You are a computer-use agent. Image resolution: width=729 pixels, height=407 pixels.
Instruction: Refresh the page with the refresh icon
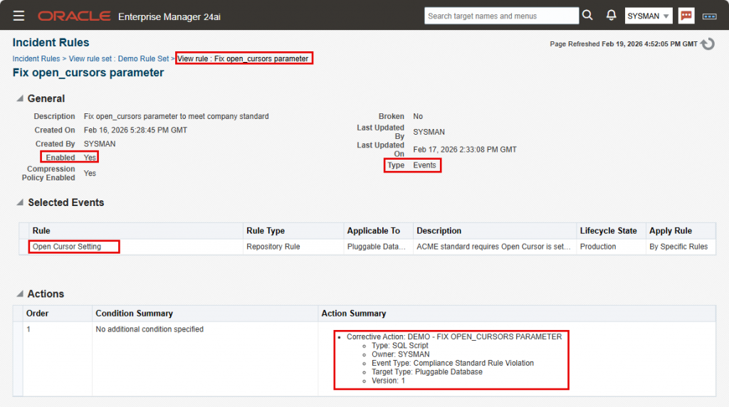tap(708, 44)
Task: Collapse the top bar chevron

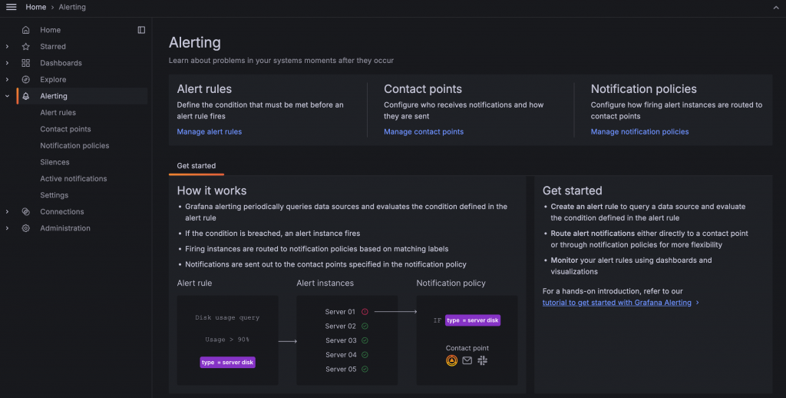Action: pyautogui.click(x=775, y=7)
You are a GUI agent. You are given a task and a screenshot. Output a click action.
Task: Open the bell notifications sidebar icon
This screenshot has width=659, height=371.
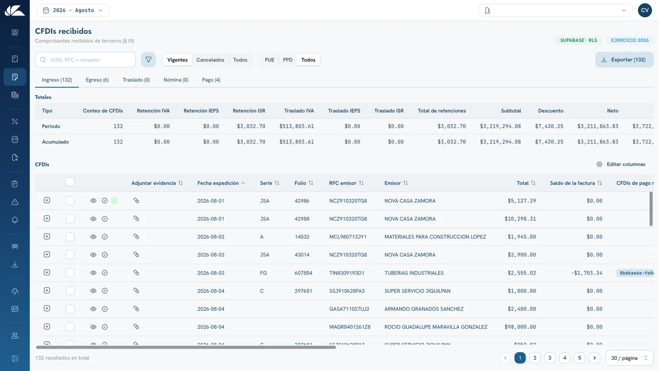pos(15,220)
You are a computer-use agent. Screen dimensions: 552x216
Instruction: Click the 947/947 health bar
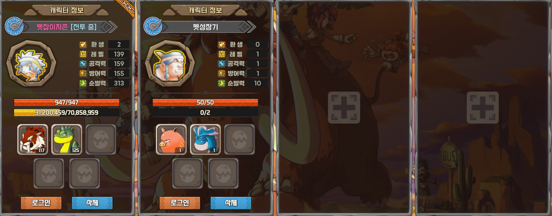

§ **ASSIGNED TASK**: Starting at the line that contains "You are a computer-use agent. Screen", retype each line through the end of the data exactly, and leave out every picture.

§ **RESPONSE TO THE EXERCISE**:
You are a computer-use agent. Screen dimensions: 552x216
Instruction: Click the 947/947 health bar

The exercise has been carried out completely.